Answer these from the page on type compatibility below:
(a) Under the as operator, what cannot be cast to a number or from one?
(b) What are the two abstract types called?
(c) What type does the numeric literal 1 have implicitly?

** PAGE **
━━━━━━

In this type compatibility, all numerical values are compatible, no matter integer or float. However, there are 2 interesting exceptions in what as permits.

The first is conversion to and from a string. In our language, strings cannot be casted to numbers or vice versa, because they are often expensive operation and it should be provided by the standard library.

Another case is the array, which do not recursively "cast" the element type like coercion. So, for example, you cannot cast an array of i32s into an array of f32s. This has again performance reasons. Casting a collection of variables in a container is not what as operator is supposed to do, because it can be expensive. The standard library should provide with the functionality as a function.

Abstract types

We have 2 integers i64 nd i32, and 2 floats, f64 and f32. If we try to enforce the correct types between any value operation at all time, it would not be very convenient. For example, a simple value initialization like below, will fail to type check, because numeric literal 1 has i64 type implicitly.

var a: i32 = 1;

The interpreter already converts the types appropriately, but type checker is a tad too strict.

So we introduce the idea of abstract types. They only appear in type checking, and the actual code execution won't have that type. We have 2 abstract types:

  • Integer: an abstraction over I32 and I64
  • Float: an abstraction over F32 and F64

The type checker will accept values of abstract types that can be compatible with concrete types. So the above example will not be an error.

However, we still distinguish concrete types, so the following will be an error.

var a: i32 = 1.5; // Error!
var b: i32 = 10;
var c: i64 = b; // Error!

━━━━━━

Data listing
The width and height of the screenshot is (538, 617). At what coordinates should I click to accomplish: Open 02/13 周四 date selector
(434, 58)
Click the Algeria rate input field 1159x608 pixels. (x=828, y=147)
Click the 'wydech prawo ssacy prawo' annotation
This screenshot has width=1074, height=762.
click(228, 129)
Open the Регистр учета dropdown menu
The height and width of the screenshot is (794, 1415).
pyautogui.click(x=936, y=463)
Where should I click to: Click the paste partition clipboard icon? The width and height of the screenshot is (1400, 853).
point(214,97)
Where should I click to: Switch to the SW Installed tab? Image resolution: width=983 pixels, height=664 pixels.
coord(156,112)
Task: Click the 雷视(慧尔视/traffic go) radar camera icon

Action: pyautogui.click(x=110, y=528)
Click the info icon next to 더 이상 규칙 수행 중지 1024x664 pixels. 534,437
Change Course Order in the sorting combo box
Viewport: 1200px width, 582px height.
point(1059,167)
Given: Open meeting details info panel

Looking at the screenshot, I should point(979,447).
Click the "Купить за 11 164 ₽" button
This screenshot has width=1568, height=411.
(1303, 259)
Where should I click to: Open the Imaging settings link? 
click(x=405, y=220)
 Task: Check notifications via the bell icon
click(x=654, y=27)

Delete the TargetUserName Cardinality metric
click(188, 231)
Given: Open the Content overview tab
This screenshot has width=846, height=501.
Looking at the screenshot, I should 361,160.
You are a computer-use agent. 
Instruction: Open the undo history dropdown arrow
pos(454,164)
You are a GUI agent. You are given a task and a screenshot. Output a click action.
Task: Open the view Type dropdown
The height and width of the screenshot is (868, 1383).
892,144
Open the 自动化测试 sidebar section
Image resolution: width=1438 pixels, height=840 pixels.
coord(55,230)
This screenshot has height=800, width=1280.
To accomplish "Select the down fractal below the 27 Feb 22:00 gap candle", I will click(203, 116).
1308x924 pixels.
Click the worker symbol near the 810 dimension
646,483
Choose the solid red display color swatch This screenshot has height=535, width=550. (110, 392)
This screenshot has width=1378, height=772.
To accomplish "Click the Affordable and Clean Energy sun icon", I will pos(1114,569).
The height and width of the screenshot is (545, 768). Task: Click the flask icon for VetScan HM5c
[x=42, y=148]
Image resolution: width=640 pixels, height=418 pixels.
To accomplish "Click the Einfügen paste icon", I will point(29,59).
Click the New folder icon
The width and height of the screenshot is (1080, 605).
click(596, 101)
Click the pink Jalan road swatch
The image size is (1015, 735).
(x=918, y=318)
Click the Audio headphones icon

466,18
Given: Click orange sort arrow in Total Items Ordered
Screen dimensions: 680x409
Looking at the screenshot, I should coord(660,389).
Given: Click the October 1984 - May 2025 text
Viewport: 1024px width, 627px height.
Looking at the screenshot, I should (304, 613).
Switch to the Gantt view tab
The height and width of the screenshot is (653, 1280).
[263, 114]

━━━━━━

** WRITTEN REPLY **
(a) Strings.
(b) Integer and Float.
(c) i64.